Higher standards expected of players
By Ferd Lewis
It turns out there were some expectations that came with that eight-year, $102 million contract quarterback Ben Roethlisberger signed a while back.
It seems there are some responsibilities attached to wearing the No. 7 Pittsburgh jersey and accountability demanded of those who are poster players for Steeler Nation and the NFL.
Beyond being able to read defenses and throw touchdown passes, that is.
When NFL Commissioner Roger Goodell came down on Roethlisberger yesterday, ordering a six-game suspension and "comprehensive behavioral counseling," it was a spanking that reverberated around pro football.
The bell tolled not just for Big Ben but for miscreants around the league who assumed free passes for their behavior because of who they are and what they can do on the field. It said that entitlement has its limits even for Super Bowl winners and in a business with rich rewards come some necessary standards.
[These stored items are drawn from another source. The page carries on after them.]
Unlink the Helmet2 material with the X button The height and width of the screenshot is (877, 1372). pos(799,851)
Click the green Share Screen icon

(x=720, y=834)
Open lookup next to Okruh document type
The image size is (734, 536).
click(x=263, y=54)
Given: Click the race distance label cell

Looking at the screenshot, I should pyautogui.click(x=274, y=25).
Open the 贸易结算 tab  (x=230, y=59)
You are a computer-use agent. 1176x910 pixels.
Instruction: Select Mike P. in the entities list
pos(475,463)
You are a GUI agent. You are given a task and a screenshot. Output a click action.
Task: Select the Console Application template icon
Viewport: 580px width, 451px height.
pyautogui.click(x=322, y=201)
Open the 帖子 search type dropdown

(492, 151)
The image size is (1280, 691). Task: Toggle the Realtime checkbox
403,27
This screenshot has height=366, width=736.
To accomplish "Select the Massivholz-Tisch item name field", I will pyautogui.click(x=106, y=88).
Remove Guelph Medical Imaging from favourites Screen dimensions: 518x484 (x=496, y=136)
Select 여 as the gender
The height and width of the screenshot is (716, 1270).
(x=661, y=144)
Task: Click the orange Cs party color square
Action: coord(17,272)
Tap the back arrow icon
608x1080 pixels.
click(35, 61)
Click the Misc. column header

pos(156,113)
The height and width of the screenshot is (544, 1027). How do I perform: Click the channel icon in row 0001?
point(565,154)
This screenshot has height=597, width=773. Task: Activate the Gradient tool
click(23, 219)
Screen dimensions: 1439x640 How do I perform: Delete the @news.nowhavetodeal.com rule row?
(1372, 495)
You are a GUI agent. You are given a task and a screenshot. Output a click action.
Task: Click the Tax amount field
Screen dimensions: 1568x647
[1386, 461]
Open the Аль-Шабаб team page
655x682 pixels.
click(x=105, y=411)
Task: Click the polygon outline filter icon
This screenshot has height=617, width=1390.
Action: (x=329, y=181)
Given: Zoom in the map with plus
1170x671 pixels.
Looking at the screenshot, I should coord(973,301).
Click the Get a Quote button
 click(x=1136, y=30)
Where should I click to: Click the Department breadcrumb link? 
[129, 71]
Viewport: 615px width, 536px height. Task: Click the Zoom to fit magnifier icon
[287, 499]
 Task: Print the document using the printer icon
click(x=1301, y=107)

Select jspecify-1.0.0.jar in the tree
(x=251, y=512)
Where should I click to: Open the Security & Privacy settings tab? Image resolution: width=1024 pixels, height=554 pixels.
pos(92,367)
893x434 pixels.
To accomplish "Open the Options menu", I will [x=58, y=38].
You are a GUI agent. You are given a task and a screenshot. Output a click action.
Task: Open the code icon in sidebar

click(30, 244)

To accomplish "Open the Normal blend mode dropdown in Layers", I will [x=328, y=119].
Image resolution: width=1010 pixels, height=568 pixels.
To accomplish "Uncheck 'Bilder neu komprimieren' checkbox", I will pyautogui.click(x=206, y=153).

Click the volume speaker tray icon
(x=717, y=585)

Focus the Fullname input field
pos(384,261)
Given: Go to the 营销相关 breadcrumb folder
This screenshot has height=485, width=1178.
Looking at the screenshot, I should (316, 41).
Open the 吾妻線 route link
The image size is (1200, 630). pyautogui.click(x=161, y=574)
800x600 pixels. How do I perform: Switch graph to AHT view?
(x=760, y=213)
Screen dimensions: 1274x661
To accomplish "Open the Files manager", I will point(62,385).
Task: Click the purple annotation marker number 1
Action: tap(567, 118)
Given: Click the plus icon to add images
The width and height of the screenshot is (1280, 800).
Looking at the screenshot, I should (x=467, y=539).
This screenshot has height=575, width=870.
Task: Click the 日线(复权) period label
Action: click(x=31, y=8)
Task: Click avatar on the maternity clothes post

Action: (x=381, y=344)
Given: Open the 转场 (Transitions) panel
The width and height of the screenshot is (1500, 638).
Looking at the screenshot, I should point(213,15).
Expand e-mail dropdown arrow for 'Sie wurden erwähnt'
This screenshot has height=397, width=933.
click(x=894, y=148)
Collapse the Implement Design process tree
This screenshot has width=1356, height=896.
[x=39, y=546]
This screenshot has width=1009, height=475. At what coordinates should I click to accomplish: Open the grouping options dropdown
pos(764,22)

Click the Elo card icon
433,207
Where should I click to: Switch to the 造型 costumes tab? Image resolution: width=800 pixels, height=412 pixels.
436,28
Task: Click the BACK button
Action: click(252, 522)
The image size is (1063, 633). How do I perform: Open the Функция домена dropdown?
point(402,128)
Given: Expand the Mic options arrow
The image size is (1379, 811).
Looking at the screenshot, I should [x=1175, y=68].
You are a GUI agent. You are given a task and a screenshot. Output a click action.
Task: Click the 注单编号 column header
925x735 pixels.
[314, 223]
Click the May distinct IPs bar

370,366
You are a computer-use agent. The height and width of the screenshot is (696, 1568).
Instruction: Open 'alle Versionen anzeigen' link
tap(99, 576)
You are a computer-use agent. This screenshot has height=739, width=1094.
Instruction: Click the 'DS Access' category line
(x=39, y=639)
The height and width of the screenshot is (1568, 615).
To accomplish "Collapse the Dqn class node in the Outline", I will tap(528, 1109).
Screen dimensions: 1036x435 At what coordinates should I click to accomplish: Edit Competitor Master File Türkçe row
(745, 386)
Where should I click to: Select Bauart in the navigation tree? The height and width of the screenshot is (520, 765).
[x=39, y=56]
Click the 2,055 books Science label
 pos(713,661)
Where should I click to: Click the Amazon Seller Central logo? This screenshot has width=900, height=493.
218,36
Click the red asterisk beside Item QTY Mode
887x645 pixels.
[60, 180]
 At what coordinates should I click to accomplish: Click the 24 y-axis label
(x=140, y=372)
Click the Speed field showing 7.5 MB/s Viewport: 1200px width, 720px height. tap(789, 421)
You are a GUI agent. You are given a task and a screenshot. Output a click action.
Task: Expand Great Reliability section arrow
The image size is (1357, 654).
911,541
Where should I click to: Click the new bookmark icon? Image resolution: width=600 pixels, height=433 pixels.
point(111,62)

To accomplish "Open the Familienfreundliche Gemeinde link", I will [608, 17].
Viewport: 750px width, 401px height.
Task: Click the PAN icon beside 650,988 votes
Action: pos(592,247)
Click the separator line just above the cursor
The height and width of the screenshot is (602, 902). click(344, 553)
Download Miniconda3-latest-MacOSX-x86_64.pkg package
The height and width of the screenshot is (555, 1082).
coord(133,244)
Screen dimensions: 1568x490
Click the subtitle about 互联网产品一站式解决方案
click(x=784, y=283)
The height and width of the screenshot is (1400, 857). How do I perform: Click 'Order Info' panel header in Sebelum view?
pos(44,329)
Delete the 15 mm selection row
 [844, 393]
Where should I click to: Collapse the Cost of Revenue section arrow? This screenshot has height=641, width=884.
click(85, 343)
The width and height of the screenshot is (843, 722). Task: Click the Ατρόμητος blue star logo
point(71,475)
Alleged sex in a public restroom with an intoxicated woman being well short of the behavior the NFL expects from its players.
If the 15 other suspensions issued by Goodell since taking office in 2006 didn't drive home the point of accountability, then what happened to Roethlisberger yesterday was the loudest statement yet about the NFL's stringent personal conduct policy.
One that says that sanctions may be meted out for conduct that "undermines or puts at risk the integrity and reputation of the N.F.L., N.F.L. clubs or N.F.L. players." Further it notes, "It is not enough simply to avoid being found guilty of a crime. Instead, as an employee of the N.F.L. or a member club, you are held to a higher standard and expected to conduct yourself in a way that is responsible, promotes the values upon which the league is based, and is lawful."
The fact that Georgia authorities did not proceed with prosecution, Goodell said, hardly exonerated Roethlisberger for what appears to be a pattern of bad behavior and poor decision making. "There is nothing about your conduct in Milledgeville (Ga.) that can remotely be described as admirable, responsible or consistent with either the values of the league or the expectations of our fans," Goodell was quoted in a letter.
It is repulsive enough if Joe the taxidermist goes on a binge that brings an allegation of rape, even if no charges are pressed by the authorities. But when the face of a storied franchise in the nation's leading sporting enterprise is portrayed in the kind of tawdry terms contained in page after page of Georgia police reports, it besmirches far more than the reputation of an individual.
For Goodell not to have acted forcefully would have been to compound that stain.